To do =>
What lines of the listing below contain the word "Leadership"? Copy each of them out.

***** Data to examine

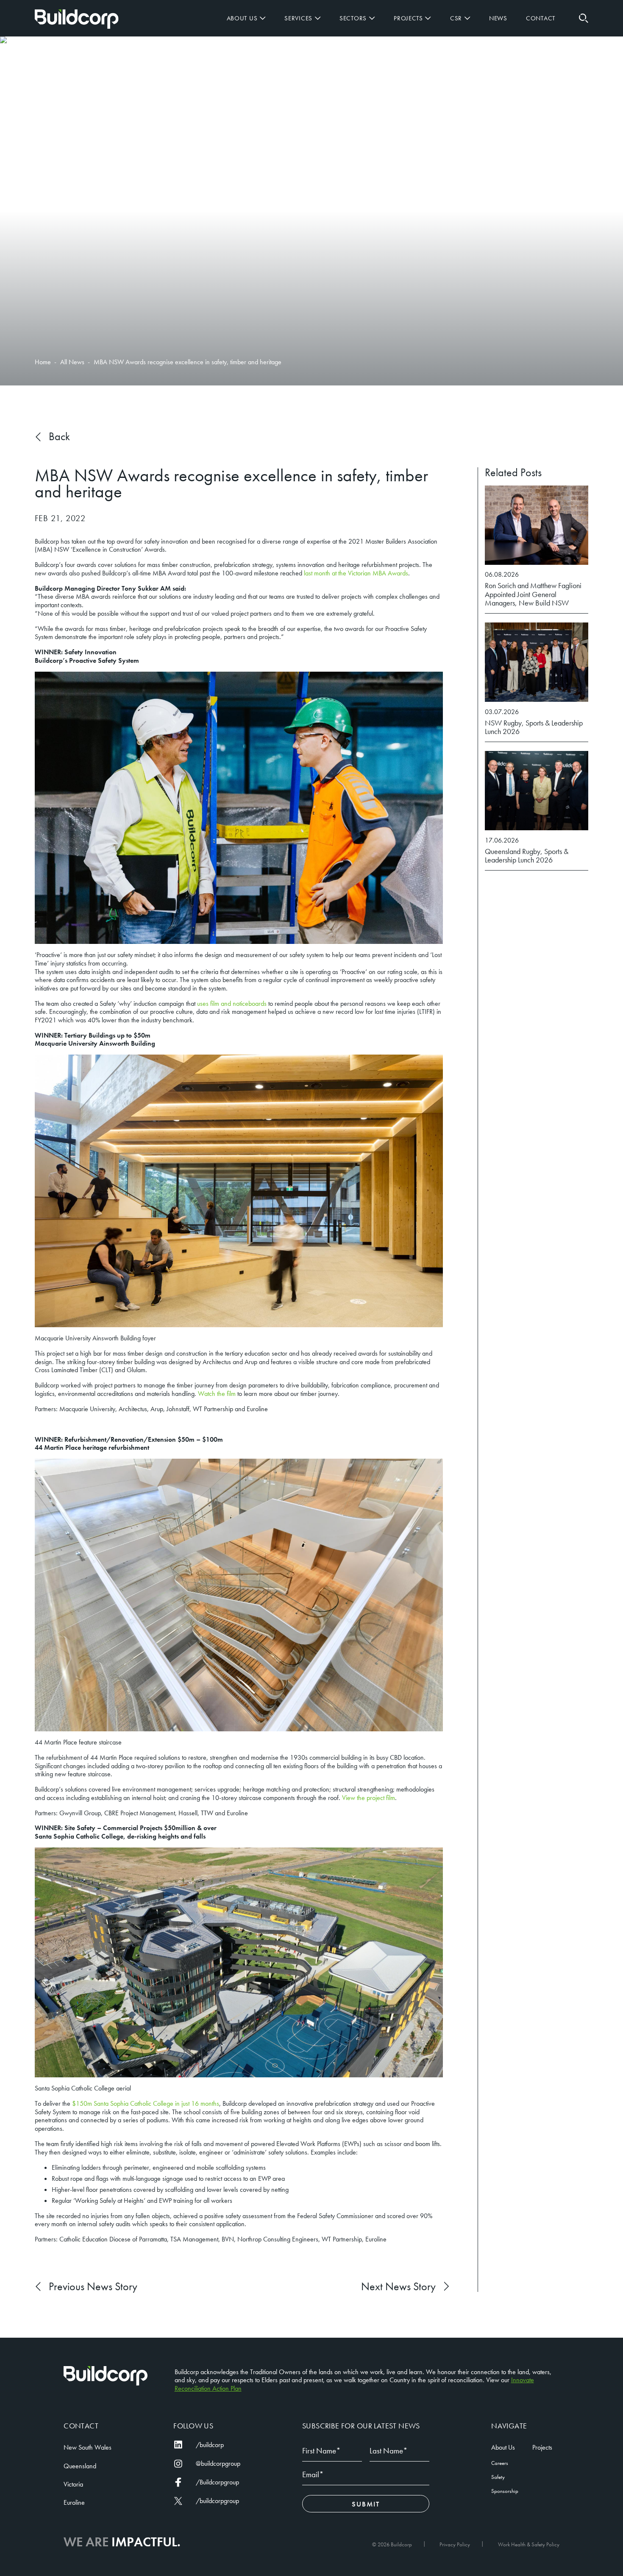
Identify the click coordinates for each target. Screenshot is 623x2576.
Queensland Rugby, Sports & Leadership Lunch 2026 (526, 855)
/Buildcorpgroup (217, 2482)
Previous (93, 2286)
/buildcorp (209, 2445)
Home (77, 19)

**********
***** Data to examine

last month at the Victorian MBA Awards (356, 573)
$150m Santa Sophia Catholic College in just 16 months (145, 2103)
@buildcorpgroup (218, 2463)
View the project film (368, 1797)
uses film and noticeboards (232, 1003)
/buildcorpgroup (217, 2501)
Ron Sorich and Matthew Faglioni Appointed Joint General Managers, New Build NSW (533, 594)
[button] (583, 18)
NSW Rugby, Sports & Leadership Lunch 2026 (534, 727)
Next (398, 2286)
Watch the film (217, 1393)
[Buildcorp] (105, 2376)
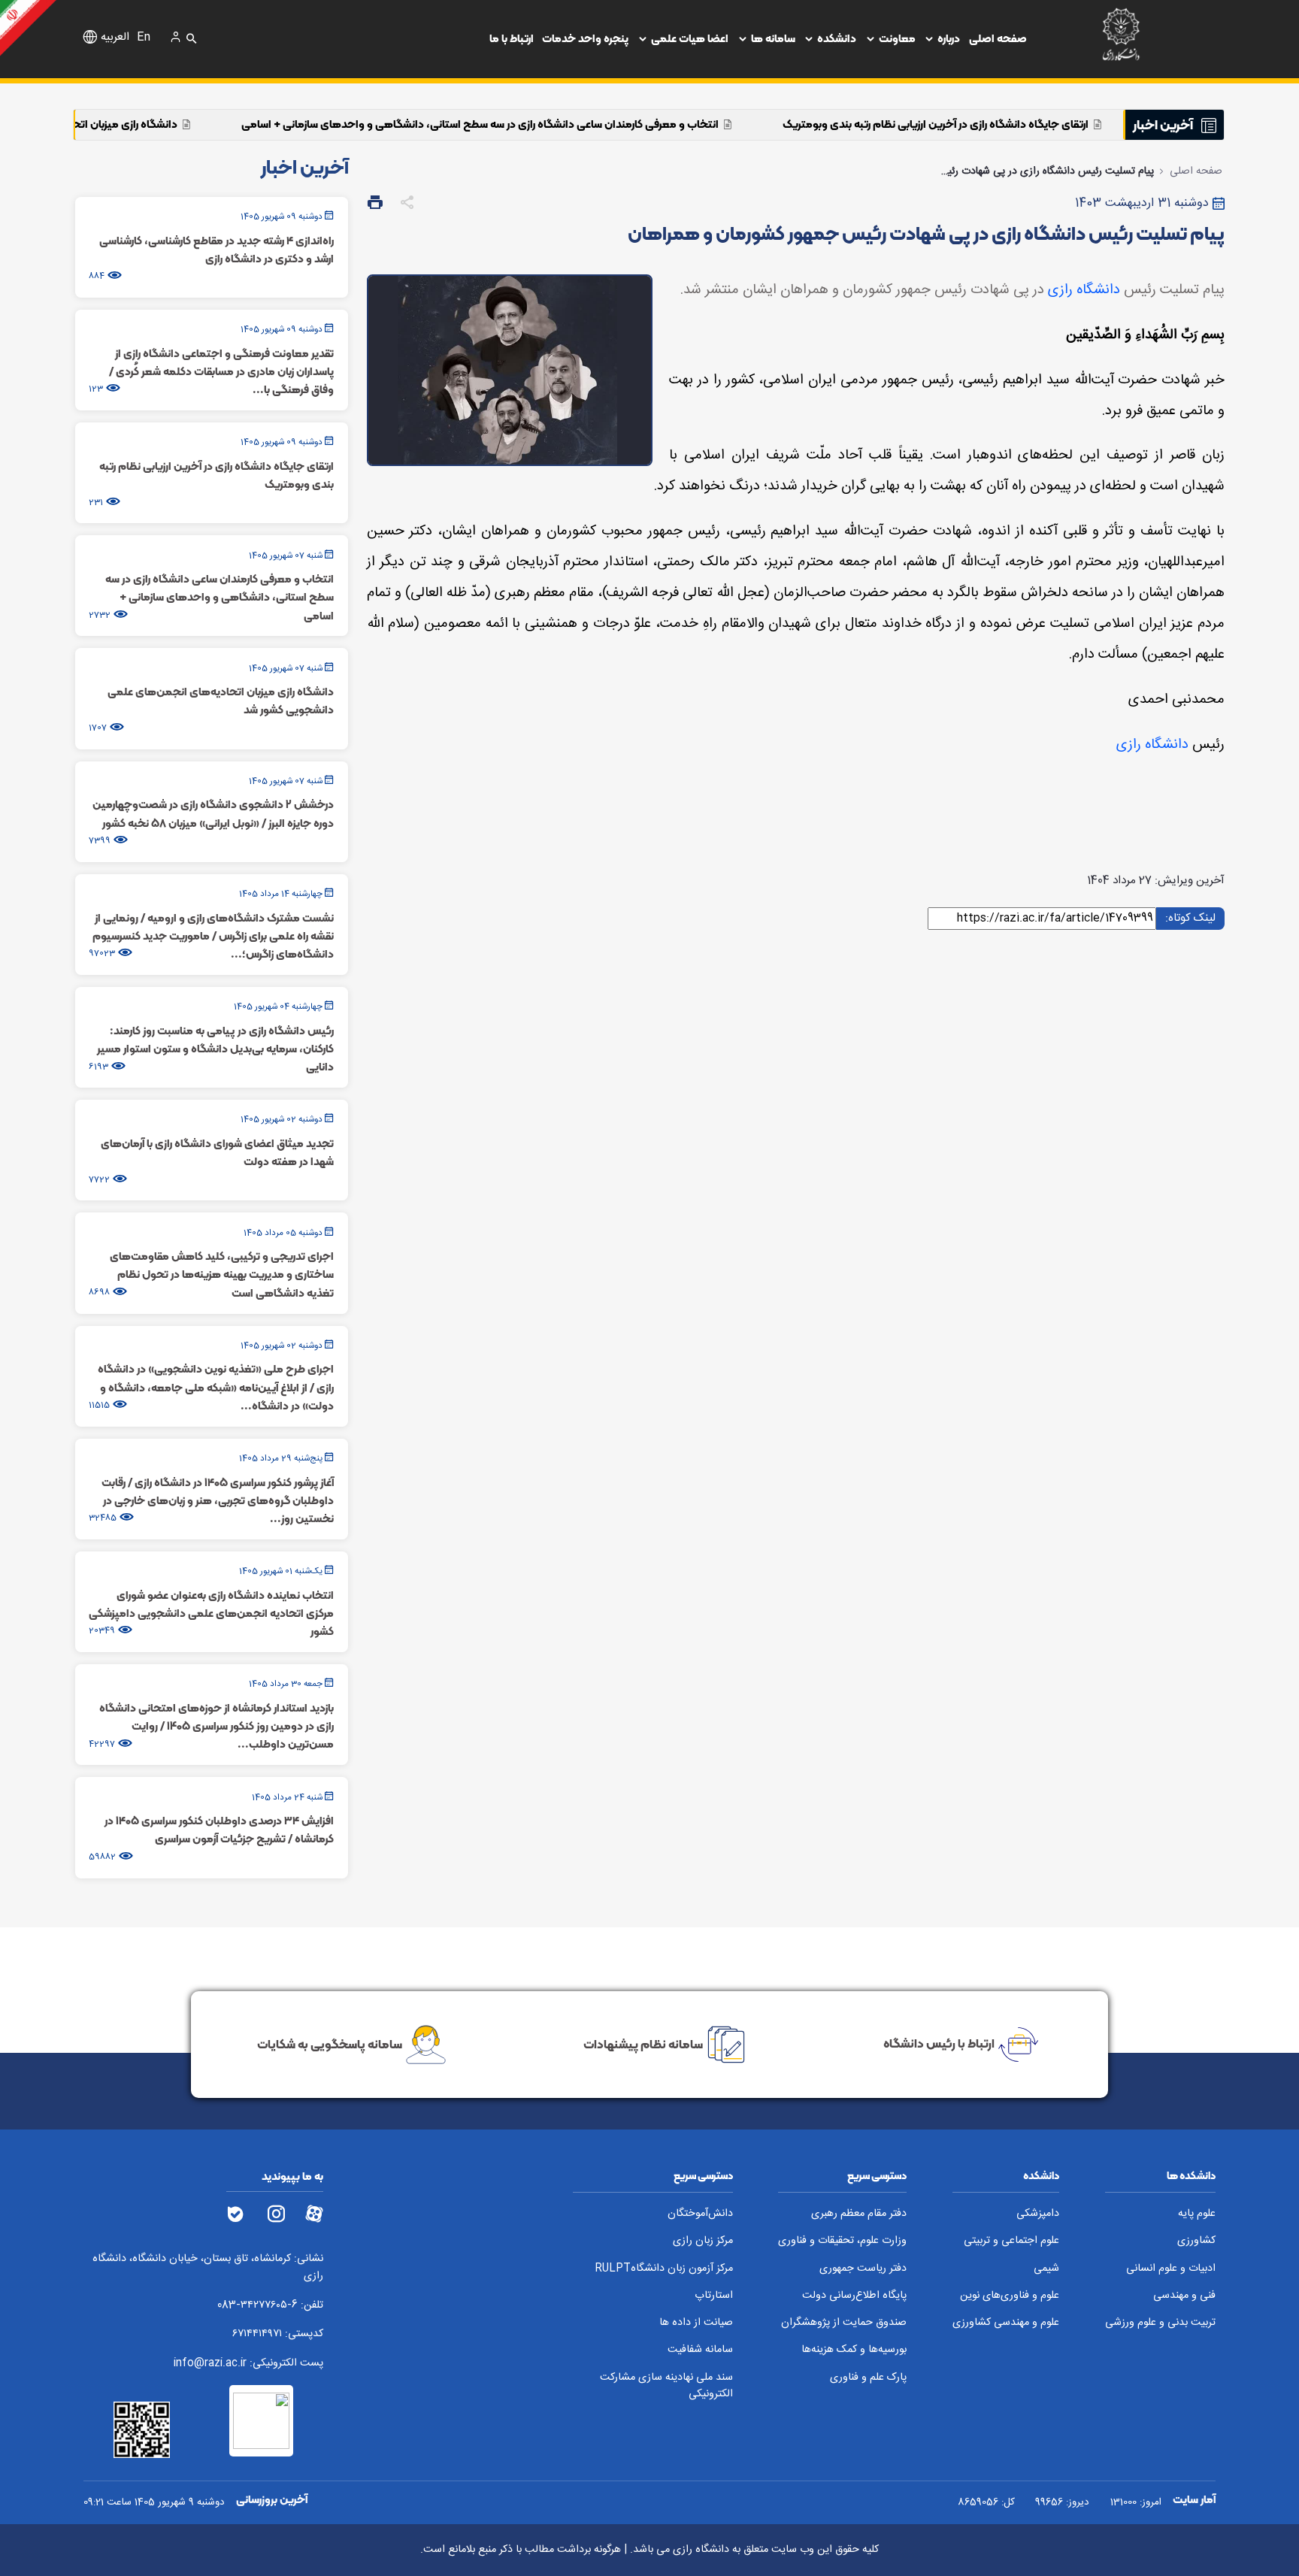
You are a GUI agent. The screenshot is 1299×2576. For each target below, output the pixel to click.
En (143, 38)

**********
***** Data to examine

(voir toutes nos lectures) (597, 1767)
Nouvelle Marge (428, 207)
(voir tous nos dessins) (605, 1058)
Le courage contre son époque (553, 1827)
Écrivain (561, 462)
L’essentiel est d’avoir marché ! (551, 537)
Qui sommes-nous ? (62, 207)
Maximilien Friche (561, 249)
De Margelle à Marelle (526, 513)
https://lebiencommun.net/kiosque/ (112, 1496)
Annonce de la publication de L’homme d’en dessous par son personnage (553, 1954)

**********

Response to this task =>
Queensland Rugby, Sports & Leadership Lunch 2026 (526, 855)
NSW Rugby, Sports & Leadership Lunch 2026 (534, 727)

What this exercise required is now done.